Collected data entries
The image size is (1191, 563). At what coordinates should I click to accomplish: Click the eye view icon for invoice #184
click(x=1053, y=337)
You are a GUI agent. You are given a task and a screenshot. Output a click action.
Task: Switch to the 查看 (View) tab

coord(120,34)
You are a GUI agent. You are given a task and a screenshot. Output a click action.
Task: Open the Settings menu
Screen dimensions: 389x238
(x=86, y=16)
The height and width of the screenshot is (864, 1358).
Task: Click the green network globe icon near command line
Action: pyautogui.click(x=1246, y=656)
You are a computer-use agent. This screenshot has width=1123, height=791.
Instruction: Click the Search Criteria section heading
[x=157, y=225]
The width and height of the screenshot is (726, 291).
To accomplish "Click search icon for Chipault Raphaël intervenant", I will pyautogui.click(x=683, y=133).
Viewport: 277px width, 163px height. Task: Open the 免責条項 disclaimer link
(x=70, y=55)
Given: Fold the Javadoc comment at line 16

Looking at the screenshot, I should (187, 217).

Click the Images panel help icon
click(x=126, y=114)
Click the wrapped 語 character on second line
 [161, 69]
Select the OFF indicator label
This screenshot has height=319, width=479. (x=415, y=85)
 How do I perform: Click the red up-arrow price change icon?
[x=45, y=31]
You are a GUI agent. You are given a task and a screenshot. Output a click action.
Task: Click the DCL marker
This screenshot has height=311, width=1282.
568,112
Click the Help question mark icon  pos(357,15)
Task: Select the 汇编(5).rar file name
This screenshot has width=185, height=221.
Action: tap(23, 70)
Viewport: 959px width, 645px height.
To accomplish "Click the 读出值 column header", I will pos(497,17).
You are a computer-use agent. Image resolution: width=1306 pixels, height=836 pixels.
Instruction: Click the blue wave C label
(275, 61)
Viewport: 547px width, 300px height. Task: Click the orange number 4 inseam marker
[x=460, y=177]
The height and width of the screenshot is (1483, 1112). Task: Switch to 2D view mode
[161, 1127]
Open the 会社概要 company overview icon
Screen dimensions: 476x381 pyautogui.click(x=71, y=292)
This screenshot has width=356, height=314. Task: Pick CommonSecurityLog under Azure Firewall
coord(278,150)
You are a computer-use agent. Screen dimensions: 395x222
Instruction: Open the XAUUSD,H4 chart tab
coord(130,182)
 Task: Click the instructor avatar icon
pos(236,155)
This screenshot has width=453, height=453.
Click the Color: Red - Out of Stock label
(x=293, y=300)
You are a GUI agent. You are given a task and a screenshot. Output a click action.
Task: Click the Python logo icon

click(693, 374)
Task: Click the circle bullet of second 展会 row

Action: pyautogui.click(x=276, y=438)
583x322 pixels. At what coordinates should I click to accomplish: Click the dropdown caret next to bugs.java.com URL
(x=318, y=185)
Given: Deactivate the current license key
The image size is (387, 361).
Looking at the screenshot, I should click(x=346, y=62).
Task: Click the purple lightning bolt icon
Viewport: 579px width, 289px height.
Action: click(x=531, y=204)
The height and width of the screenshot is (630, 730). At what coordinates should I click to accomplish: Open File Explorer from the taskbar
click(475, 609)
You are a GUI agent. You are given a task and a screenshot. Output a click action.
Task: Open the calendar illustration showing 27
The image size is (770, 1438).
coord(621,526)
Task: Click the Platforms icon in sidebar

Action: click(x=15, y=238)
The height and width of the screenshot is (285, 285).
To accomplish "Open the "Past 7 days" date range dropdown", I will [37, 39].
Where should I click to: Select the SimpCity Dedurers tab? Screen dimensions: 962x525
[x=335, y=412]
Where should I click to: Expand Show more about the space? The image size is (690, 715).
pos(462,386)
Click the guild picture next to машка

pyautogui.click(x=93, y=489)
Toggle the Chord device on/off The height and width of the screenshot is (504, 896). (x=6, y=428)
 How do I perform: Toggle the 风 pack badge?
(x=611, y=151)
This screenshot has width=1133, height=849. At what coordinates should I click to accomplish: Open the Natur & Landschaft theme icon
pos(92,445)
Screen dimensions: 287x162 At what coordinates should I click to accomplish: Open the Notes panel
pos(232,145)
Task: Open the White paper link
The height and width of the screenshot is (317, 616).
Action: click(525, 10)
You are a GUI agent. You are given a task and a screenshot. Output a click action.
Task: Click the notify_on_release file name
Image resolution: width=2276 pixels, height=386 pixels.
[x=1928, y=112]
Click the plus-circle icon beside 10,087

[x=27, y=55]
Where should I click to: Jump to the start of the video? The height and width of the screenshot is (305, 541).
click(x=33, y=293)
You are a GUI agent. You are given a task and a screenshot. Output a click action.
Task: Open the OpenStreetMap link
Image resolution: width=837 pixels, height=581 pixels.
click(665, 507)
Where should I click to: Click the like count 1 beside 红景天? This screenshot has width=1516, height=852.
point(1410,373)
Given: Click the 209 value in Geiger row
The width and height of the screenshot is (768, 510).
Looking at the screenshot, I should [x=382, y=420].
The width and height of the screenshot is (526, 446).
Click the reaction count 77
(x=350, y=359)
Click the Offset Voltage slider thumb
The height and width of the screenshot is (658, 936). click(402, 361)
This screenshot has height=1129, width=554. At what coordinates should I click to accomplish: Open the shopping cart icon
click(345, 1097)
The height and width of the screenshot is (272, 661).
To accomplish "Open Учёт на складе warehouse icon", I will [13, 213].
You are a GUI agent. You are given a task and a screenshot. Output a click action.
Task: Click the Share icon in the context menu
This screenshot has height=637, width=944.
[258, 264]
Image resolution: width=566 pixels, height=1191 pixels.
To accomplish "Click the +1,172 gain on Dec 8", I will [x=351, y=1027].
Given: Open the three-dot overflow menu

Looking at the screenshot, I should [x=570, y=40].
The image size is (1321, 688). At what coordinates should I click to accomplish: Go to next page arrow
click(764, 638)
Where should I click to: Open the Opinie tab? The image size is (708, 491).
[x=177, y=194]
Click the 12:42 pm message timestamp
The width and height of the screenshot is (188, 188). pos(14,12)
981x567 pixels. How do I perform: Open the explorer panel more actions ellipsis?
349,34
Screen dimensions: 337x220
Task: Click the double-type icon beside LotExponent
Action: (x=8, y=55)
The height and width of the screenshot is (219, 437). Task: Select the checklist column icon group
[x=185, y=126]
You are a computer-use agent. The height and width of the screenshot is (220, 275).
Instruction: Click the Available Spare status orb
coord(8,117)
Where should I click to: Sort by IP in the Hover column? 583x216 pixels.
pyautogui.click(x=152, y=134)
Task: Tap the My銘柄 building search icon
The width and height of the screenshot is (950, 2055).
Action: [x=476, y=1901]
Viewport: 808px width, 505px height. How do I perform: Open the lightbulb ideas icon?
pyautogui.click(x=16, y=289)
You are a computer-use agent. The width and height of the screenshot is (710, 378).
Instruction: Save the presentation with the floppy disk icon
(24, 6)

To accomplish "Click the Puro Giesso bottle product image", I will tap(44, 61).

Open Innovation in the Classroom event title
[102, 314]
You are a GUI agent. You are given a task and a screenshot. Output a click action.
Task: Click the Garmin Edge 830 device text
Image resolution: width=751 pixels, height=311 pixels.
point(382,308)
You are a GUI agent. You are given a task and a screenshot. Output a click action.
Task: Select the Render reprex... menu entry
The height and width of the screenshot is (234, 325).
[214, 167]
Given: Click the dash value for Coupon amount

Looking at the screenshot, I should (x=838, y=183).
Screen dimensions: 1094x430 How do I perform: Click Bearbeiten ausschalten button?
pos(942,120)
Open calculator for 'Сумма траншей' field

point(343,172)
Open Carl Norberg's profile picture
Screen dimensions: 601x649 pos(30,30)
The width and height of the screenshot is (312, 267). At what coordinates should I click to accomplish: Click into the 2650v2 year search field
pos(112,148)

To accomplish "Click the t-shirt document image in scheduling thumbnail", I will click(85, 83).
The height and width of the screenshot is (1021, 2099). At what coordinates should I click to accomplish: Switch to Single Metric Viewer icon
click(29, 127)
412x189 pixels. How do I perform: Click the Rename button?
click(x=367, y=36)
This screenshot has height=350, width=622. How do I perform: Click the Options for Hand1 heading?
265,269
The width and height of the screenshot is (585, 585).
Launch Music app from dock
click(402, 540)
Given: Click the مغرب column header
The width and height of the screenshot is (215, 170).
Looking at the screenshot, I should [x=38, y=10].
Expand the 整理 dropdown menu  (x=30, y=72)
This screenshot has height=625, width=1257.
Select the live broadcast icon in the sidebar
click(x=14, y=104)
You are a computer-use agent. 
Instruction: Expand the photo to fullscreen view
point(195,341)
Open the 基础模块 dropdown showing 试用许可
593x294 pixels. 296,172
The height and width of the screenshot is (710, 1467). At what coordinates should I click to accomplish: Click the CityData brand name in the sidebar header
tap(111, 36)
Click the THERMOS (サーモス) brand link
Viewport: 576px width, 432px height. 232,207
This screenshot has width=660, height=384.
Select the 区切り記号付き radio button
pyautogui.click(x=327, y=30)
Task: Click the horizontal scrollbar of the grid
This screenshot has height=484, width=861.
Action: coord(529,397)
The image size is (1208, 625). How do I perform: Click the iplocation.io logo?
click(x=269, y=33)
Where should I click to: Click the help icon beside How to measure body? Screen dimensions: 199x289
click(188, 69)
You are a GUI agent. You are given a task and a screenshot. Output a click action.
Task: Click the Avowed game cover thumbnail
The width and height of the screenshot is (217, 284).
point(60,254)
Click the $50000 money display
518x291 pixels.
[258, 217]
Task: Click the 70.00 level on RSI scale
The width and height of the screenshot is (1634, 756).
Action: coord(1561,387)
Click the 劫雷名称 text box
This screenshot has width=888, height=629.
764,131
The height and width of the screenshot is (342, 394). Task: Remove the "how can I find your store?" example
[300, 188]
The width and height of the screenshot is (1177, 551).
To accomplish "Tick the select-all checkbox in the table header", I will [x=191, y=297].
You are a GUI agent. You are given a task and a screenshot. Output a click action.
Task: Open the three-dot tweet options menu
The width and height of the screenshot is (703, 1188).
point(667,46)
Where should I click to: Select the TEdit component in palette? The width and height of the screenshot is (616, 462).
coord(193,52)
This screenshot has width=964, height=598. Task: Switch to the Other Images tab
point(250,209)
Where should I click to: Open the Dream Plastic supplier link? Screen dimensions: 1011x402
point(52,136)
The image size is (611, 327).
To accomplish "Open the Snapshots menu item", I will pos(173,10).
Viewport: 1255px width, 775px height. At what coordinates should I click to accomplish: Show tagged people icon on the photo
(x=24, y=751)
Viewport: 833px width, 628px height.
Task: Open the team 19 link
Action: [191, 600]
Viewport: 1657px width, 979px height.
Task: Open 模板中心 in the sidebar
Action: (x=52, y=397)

What you should do:
Which lines hold the word "will"? Return all of them from the records above.

Result for this exercise:
To accomplish "Click search icon for Chipault Raphaël intervenant", I will pyautogui.click(x=683, y=133).
To accomplish "Click the 读出值 column header", I will pos(497,17).
To accomplish "Open the "Past 7 days" date range dropdown", I will [37, 39].
To accomplish "Open Учёт на складе warehouse icon", I will [13, 213].
To accomplish "Click the +1,172 gain on Dec 8", I will [x=351, y=1027].
To accomplish "Click the Puro Giesso bottle product image", I will tap(44, 61).
To accomplish "Click the t-shirt document image in scheduling thumbnail", I will click(85, 83).
To accomplish "Tick the select-all checkbox in the table header", I will [x=191, y=297].
To accomplish "Open the Snapshots menu item", I will pos(173,10).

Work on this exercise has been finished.